Read: The best conflict resolution strategy you’re not usingA big part of developing your emotional intelligence in the workplace is understanding emotions in the moment. But reflecting on past experiences helps you build emotional intelligence in the long term. By recognizing past habits, or looking at previous emotional situations with your new emotional know-how under your belt, you can better prepare for future situations.
Research has shown that emotional intelligence is equally important, or sometimes even more important, than traditional intelligence. According to a 2016 study, having high emotional intelligence was a better predictor of effective teamwork than having a high IQ. Additional studies have shown that high emotional intelligence leads to better job performance and leadership.
Emotional intelligence is all about understanding your own emotions and the emotions of others.

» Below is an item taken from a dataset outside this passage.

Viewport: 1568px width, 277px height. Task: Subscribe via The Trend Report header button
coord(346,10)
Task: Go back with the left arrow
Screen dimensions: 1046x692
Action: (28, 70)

High emotional intelligence helps you:
Think before acting or reacting
Reduce your gut reaction or impulse
Overcome issues—both at home and in the workplace
Manage conflicts
Solve problems
Build stronger relationships
Connect with your emotions
Empathize with others
Build synergy between yourself and your peers
There are two main models of emotional intelligence. The first, developed by Daniel Goleman, includes five key attributes of EQ. The second, created by John Mayer and Peter Salovey, describes four main characteristics of emotional intelligence.
Goleman identified five key skills within EI, or emotional intelligence:
Self-awareness: The ability to understand your own emotions. Being self-aware means understanding your personal strengths, weaknesses, values, goals, and impact on others.

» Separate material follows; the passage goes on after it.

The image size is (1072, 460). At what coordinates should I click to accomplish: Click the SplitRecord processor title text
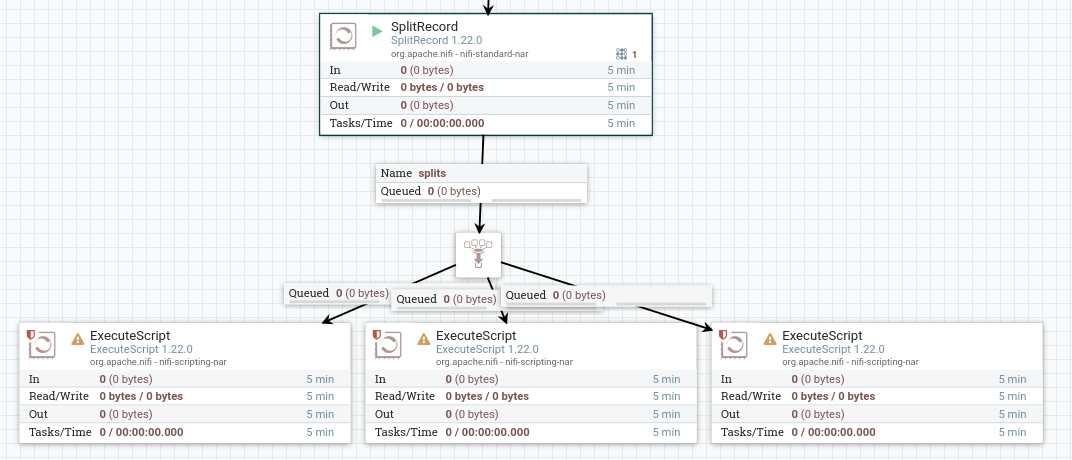(424, 27)
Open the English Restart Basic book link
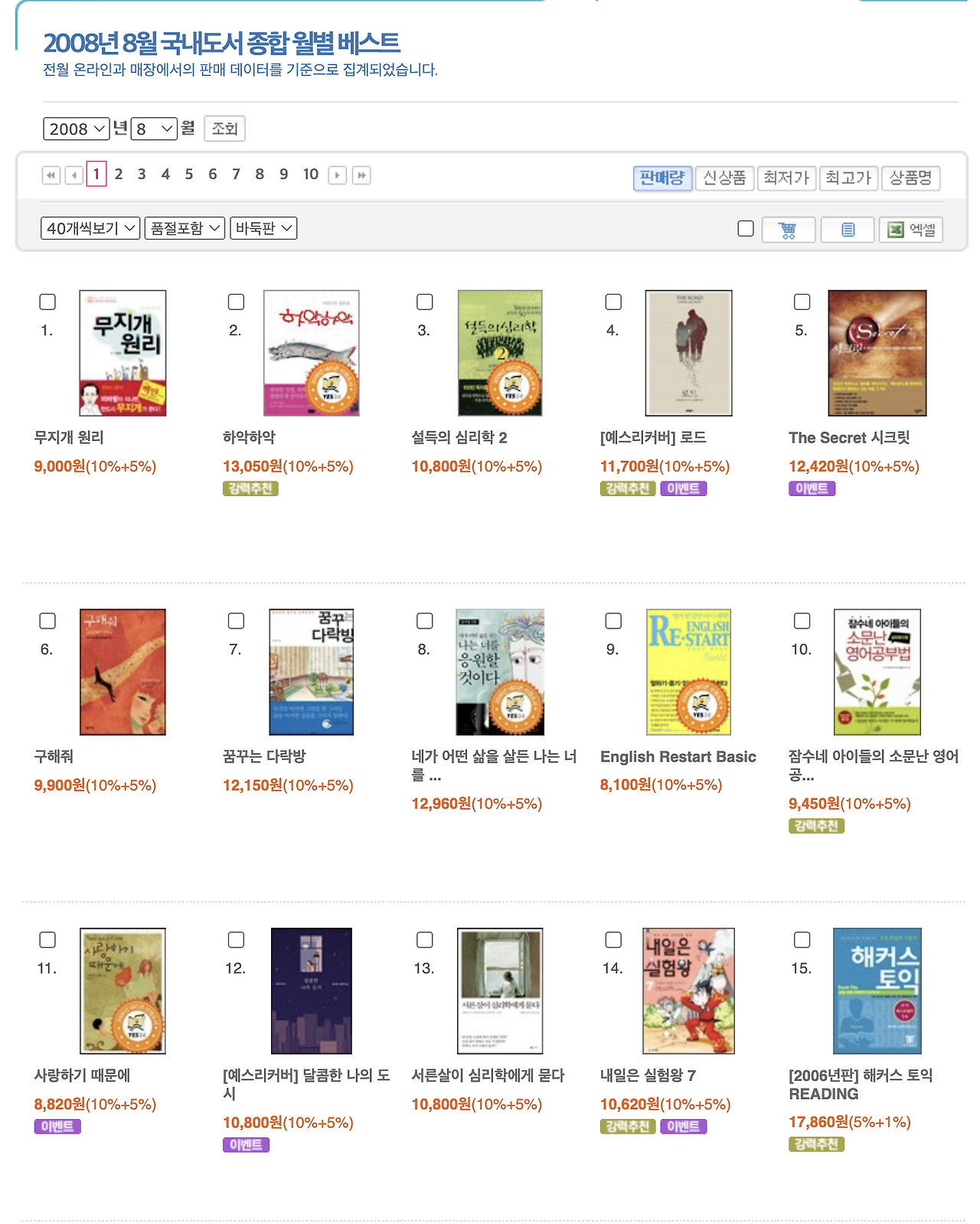Image resolution: width=980 pixels, height=1224 pixels. pos(677,756)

Self-regulation: The ability to regulate your emotions. Instead of acting impulsively, leaders with high self-regulation are able to pause and assess their emotions before reacting.
Motivation: The reasons behind why you want to succeed. Recognizing your motivation helps you tailor your empathic understanding.
Empathy: The ability to connect with the way other people are feeling. Empathy is often considered the cornerstone of emotional intelligence since it’s an important foundation for other emotional states.
Social skill: The ability to communicate and collaborate with others. Goleman compares social skills to your ability to guide others toward what you want them to do.
Mayer and Salovey also identified four characteristics of emotional intelligence during their research. They concluded emotionally intelligent people were adept at:
Perceiving emotions: The ability to identify the emotions other people are feeling. Self-awareness, the ability to recognize your own emotions, also falls within this characteristic.
Using emotions: The ability to harness the emotions you perceive—either in yourself or in others—to support other cognitive processes like problem solving or decision making.
Understanding emotions: The ability to understand how emotions are related to one another, and how those emotions impact your actions, as well as the actions of others.
Managing emotions: The ability to regulate emotions in yourself and others. Managing your own emotions means reducing or drawing out relevant emotions to help you with the task at hand. But this characteristic also includes managing the emotions of those around you in order to hit your goals.
Emotional intelligence is the foundation of good interpersonal relationships in the workplace. But a key part of this is also understanding how to collaborate effectively with your team members.